▸ **What you have to do**:
Without the pictures, output all of the data exactly.

Records shown Block Start

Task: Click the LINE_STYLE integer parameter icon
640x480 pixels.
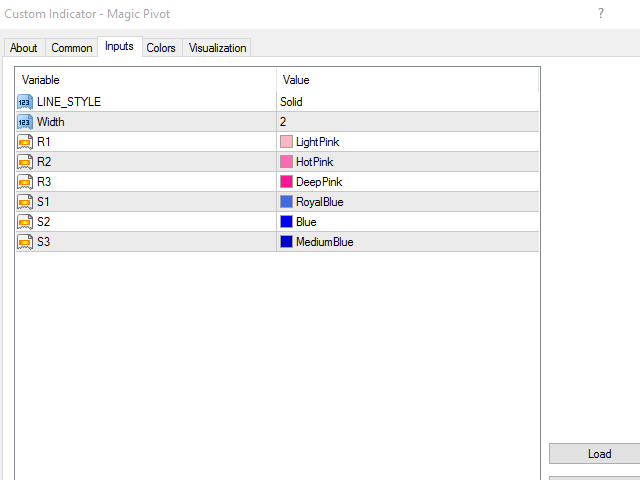Action: pos(25,102)
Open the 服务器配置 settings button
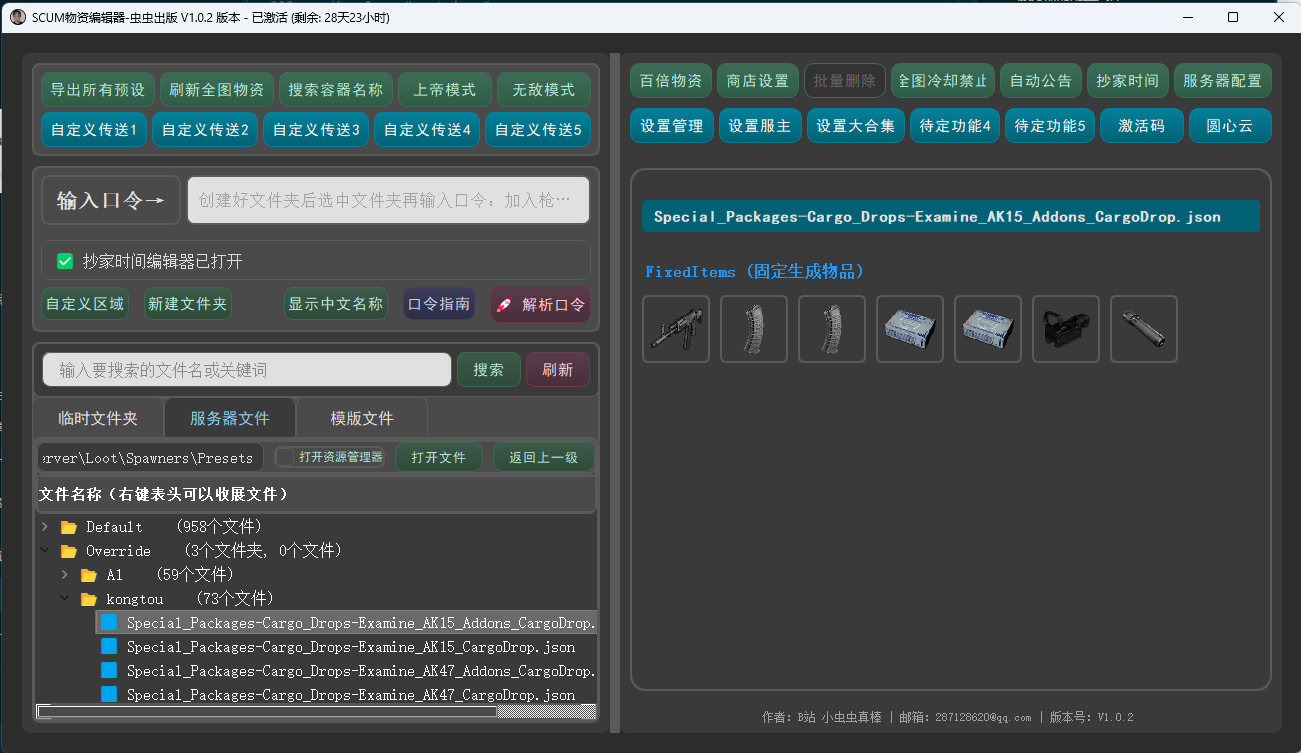Image resolution: width=1301 pixels, height=753 pixels. point(1222,81)
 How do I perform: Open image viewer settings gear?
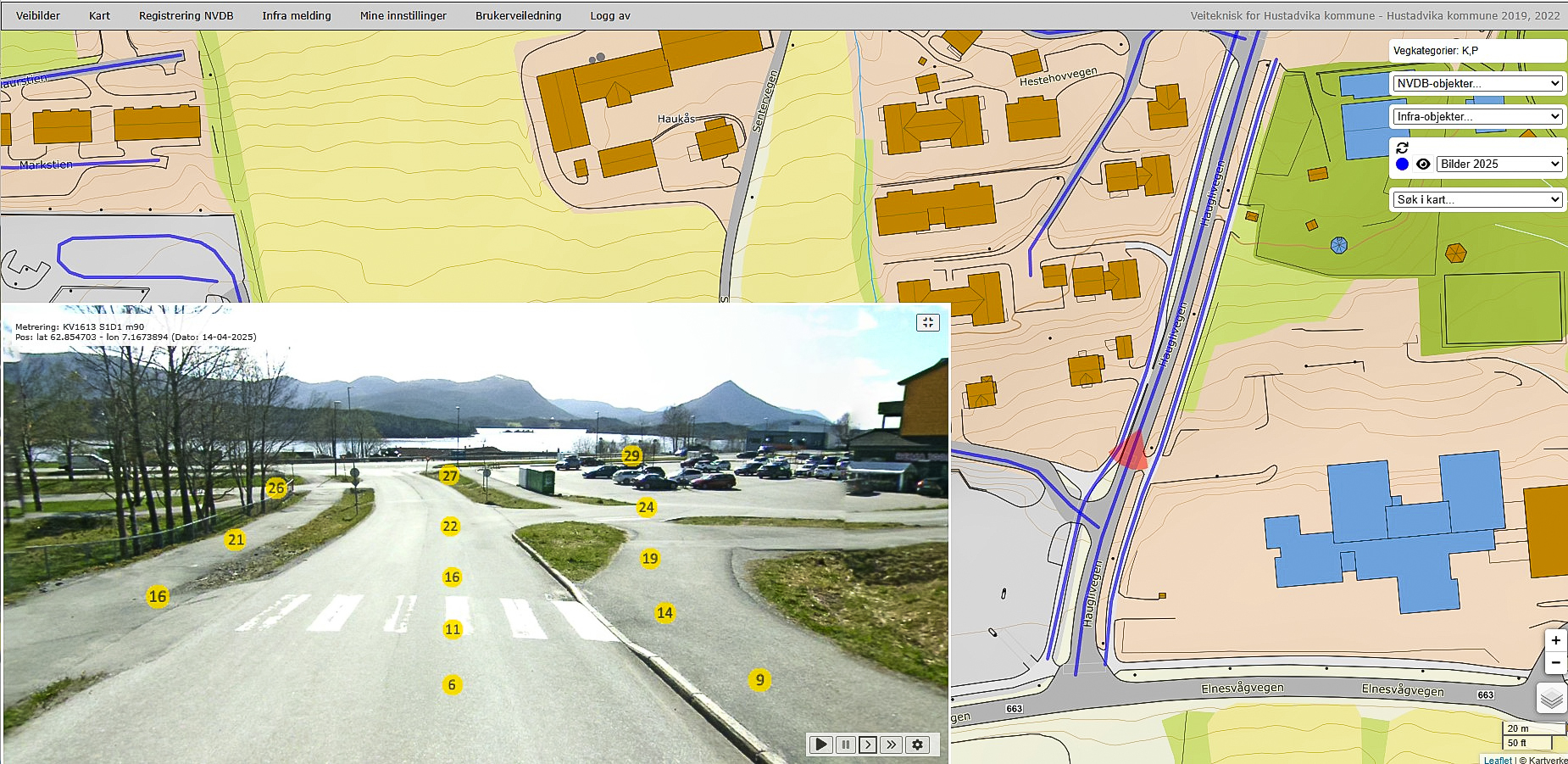pos(917,744)
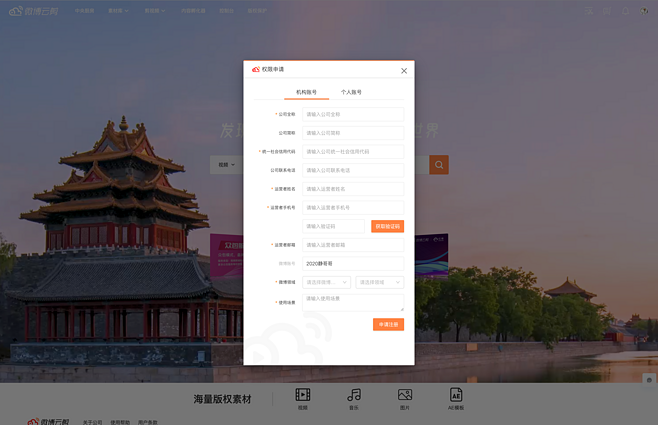Switch to the 机构账号 tab

306,92
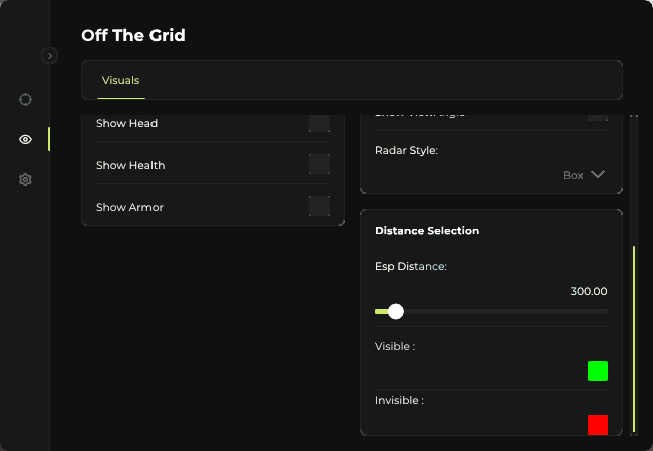Click the Esp Distance slider handle
Screen dimensions: 653x451
point(396,312)
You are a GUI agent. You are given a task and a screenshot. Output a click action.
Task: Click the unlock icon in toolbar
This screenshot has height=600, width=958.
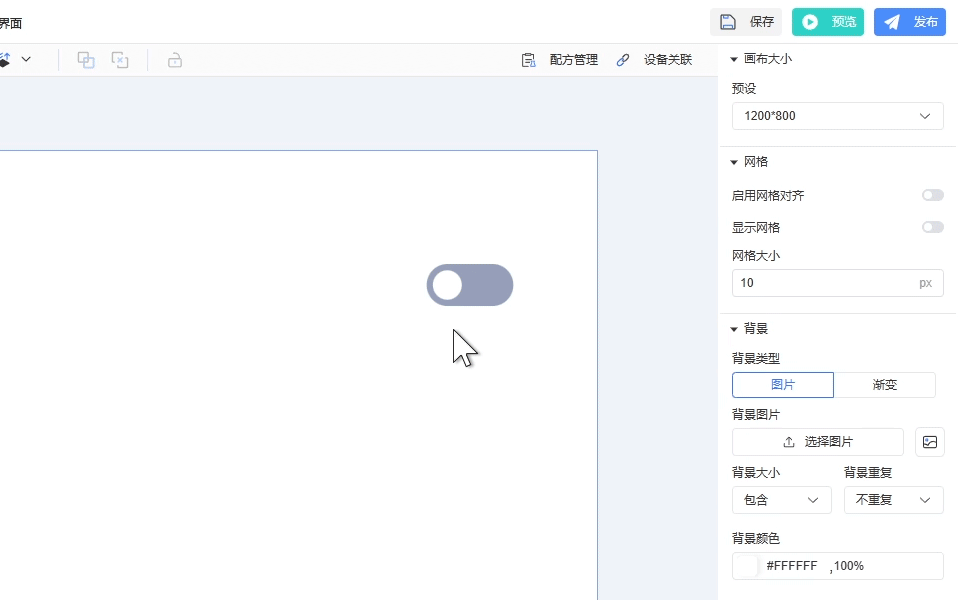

Records shown Block End

▸ **Response below**:
Task: Click the LINE_STYLE integer parameter icon
640x480 pixels.
Action: pos(25,102)
Open the 服务器配置 settings button
Image resolution: width=1301 pixels, height=753 pixels. point(1222,81)
 How do I perform: Open image viewer settings gear?
pos(917,744)
Switch to the 机构账号 tab

306,92
Click the Esp Distance slider handle
Screen dimensions: 653x451
point(396,312)
You are a GUI agent. You are given a task and a screenshot. Output a click action.
Task: Click the unlock icon in toolbar
This screenshot has height=600, width=958.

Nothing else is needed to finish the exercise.